Topic: Calculational proof with pattern matching


rambip (Feb 15 2023 at 18:33):

I would like to prove that the set of numbers below 2 is in bijection with itself.

My code is pretty complicated, but I did it that way as a smallest reproducible example of a similar problem

In the following, I want to prove that f composed with g reduces to identity.

without changing the definitions of f and g, how can I do it ?

structure Bijection (E: Type u) (F: Type u) where
  f: E -> F
  g: F -> E
  prop:  x: F, f (g x) = x

structure Range (N: Nat) where
  n: Nat
  prop: n < N

example: Bijection (Range 2) (Range 2) :=
  let r₁: Range 2 := Range.mk 0 (Nat.lt.step (Nat.lt.base 0))
  let r₂ : Range 2:= Range.mk 1 (Nat.lt.base 1)
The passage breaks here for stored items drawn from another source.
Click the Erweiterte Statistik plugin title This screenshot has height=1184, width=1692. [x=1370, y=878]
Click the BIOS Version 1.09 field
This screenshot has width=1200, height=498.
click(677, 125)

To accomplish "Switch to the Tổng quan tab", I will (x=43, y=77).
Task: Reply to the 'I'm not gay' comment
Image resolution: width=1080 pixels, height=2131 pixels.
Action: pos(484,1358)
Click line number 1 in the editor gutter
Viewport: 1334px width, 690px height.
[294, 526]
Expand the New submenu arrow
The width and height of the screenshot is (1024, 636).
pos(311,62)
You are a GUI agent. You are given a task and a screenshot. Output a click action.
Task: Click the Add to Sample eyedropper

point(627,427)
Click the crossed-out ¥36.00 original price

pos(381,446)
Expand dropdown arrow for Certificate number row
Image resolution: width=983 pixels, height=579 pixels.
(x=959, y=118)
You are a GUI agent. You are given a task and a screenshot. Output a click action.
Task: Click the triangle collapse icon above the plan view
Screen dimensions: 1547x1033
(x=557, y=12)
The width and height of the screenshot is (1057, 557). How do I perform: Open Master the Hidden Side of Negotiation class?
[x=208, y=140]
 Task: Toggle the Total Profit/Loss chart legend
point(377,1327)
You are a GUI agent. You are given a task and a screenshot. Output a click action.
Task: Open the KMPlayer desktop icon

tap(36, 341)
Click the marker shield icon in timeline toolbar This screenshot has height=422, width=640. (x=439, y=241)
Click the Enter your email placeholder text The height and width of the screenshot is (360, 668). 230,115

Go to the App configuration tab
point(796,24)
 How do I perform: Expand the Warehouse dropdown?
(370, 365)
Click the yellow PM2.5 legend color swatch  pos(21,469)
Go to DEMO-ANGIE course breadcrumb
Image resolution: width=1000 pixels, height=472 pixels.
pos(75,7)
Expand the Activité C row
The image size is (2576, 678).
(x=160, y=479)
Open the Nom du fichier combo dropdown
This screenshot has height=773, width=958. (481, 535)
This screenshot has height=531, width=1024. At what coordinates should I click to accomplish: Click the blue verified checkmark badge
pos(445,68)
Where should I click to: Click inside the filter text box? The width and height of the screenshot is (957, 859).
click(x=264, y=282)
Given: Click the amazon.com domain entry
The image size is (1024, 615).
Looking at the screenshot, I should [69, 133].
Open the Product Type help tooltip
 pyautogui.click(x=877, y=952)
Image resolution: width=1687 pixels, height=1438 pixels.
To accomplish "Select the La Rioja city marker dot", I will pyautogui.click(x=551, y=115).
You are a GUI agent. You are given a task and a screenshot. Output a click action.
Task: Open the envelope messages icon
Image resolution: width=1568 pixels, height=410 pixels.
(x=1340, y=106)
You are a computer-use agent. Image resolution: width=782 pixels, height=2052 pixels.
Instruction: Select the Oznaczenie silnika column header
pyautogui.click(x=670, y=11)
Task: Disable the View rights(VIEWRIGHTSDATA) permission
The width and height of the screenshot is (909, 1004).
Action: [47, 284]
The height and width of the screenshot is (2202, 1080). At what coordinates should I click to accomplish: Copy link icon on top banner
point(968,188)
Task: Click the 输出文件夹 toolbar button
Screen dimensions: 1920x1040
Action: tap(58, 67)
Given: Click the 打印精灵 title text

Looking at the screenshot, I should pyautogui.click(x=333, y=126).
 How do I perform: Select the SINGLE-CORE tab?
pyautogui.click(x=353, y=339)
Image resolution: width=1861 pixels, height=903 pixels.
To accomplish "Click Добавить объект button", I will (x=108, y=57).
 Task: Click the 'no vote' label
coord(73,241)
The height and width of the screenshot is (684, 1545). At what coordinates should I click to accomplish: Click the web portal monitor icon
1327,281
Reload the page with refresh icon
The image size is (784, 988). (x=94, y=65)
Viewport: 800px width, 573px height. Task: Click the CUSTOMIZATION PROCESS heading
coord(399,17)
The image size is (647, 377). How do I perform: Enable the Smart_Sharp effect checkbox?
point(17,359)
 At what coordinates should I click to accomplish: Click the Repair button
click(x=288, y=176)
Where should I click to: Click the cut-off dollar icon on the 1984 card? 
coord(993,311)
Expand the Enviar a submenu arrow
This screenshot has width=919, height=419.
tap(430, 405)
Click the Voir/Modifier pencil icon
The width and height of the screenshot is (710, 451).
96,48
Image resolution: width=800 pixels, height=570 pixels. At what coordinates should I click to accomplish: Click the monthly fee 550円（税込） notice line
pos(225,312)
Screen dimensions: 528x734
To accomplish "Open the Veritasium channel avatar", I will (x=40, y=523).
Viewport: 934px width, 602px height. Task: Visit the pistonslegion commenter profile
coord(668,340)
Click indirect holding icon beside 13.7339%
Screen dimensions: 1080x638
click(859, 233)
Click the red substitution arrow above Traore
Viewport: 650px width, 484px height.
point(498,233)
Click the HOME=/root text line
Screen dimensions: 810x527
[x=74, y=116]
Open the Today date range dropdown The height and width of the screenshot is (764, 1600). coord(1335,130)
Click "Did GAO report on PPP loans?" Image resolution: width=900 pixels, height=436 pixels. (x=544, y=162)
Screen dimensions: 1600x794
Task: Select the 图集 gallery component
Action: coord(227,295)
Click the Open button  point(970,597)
  let f (r: Range 2) := match r.n, r.prop with
    | 0, _ => r₁
    | 1, _ => r₂

  let g (r: Range 2) := match r.n, r.prop with
    | 0, _ => r₂
    | 1, _ => r₂

  have bij (r: Range 2): (f (g r)) = r :=
    match r.n, r.prop with
    |0, _ => rfl -- error
    |1, _ => rfl -- error

  Bijection.mk f g bij

Reid Barton (Feb 15 2023 at 18:37):

You should match on r, not on its fields.

Reid Barton (Feb 15 2023 at 18:37):

  have bij (r: Range 2): (f (g r)) = r :=
    match r with
    |0, _ => _
    |1, _ => rfl

Dan Velleman (Feb 16 2023 at 18:41):

Did you mean for g to map 0 to r₁, not r₂?


Last updated: Dec 20 2023 at 11:08 UTC